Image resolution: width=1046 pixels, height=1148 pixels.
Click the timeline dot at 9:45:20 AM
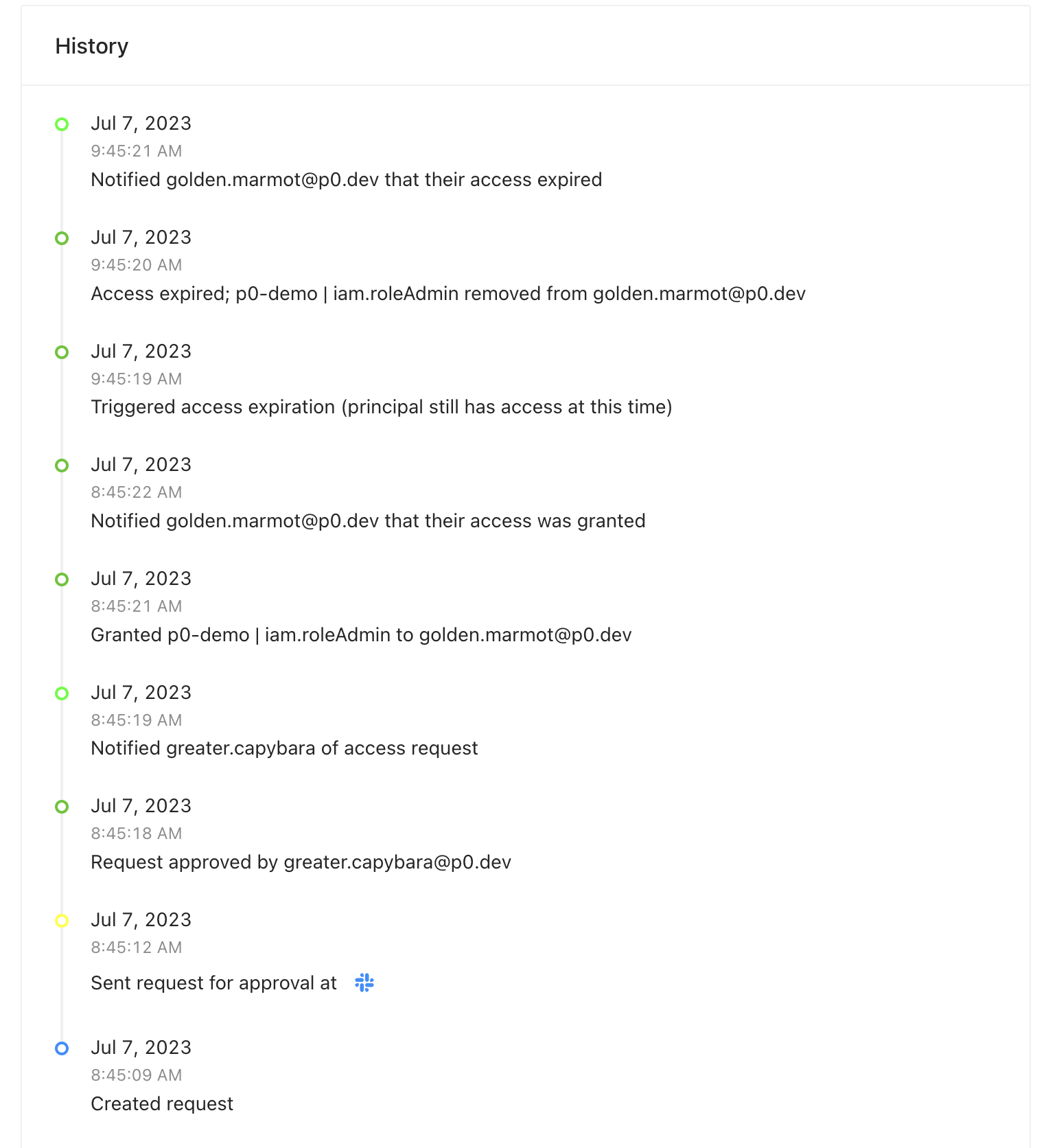point(62,238)
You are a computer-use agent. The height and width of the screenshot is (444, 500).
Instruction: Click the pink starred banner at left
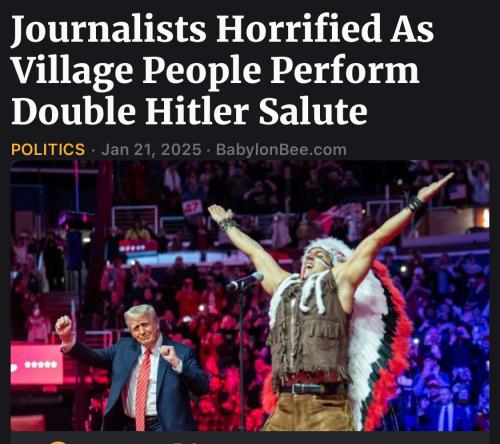[37, 364]
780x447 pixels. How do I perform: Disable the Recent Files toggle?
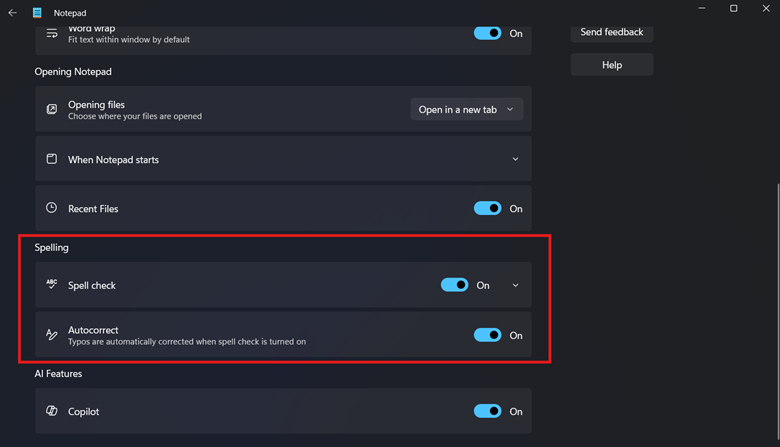coord(487,208)
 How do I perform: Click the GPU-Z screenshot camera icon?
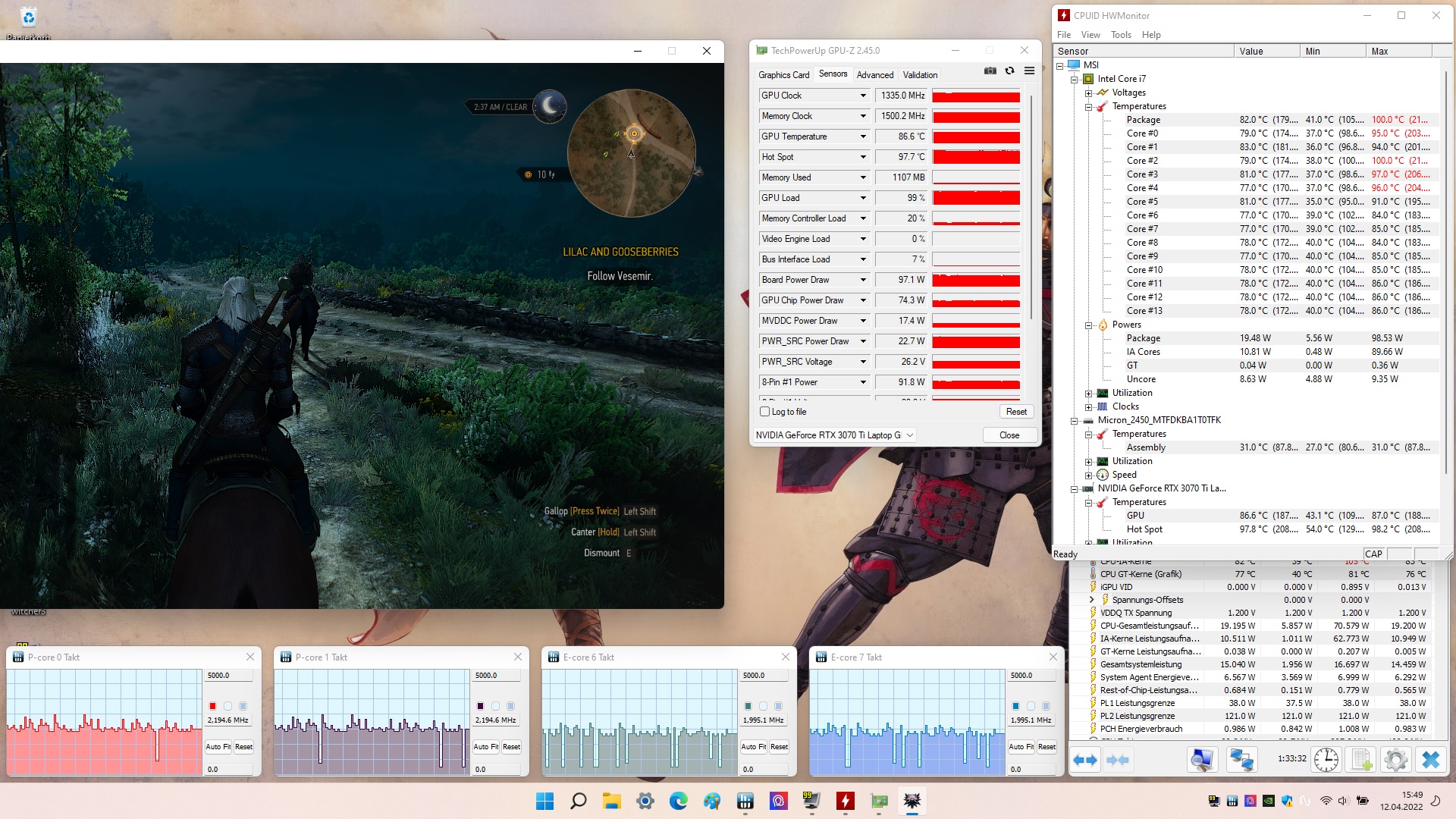[x=990, y=71]
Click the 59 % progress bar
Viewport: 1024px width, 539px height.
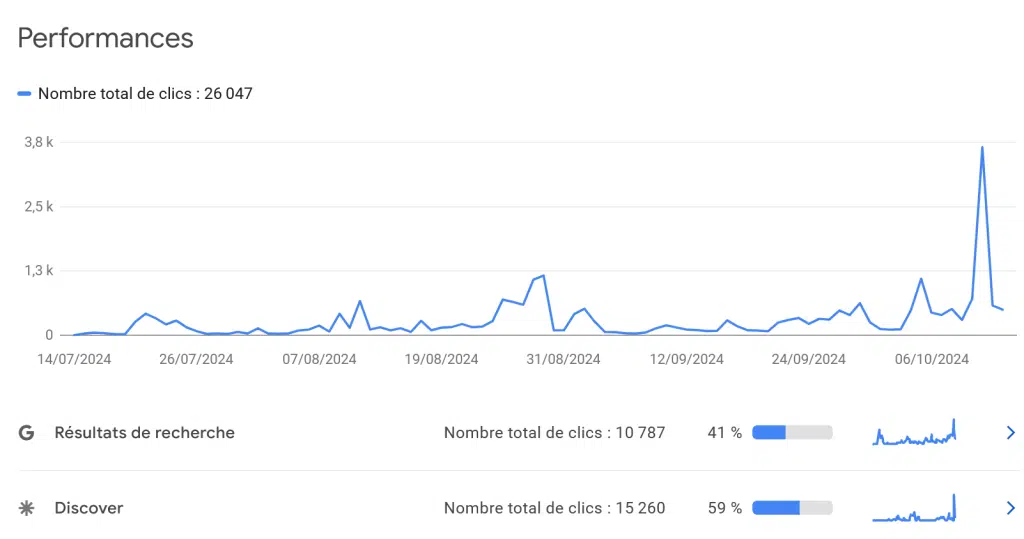[x=792, y=508]
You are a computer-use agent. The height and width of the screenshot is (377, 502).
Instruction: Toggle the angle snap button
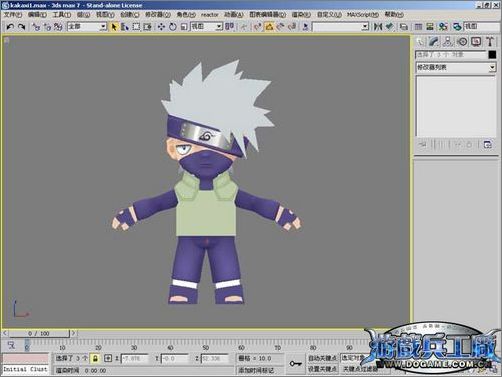click(x=269, y=27)
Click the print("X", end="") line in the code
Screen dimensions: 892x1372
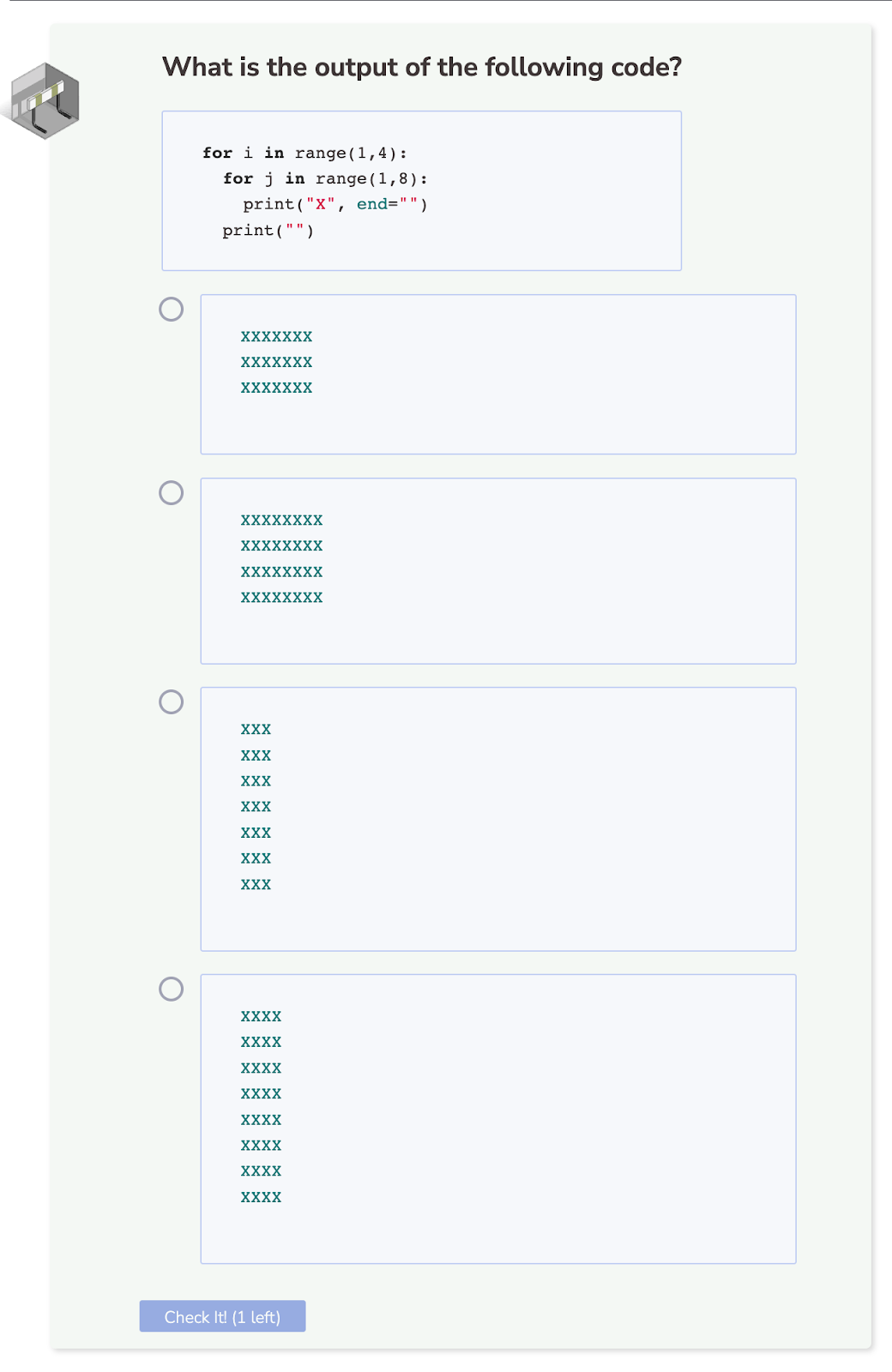click(334, 204)
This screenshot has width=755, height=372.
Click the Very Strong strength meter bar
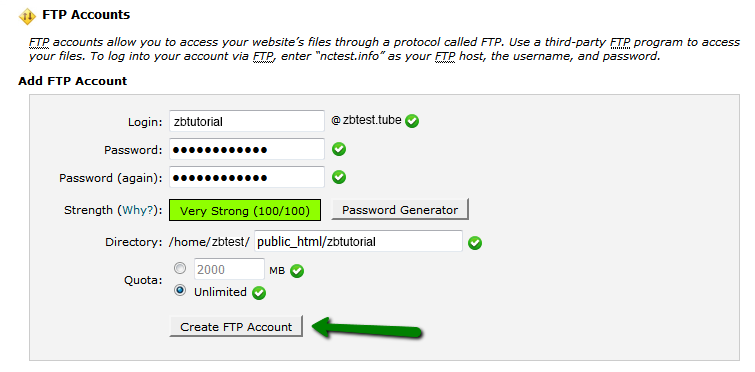pos(245,210)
■ ■ ■ ■ ■ ■ ■
### DIRECTION
Copy out every one of the lines above word for word, leaving out the pictures.

### SOLUTION FOR THIS TASK
Image resolution: width=1046 pixels, height=1148 pixels.
Click the timeline dot at 9:45:20 AM
point(62,238)
You are a computer-use agent. The height and width of the screenshot is (444, 500).
Instruction: Click the pink starred banner at left
[37, 364]
780x447 pixels. How do I perform: Disable the Recent Files toggle?
coord(487,208)
 How do I perform: Click the GPU-Z screenshot camera icon?
[x=990, y=71]
Click the 59 % progress bar
Viewport: 1024px width, 539px height.
[x=792, y=508]
You are a computer-use agent. The height and width of the screenshot is (377, 502).
Instruction: Toggle the angle snap button
click(x=269, y=27)
Click the print("X", end="") line in the code
Screen dimensions: 892x1372
click(334, 204)
This screenshot has width=755, height=372.
Click the Very Strong strength meter bar
pos(245,210)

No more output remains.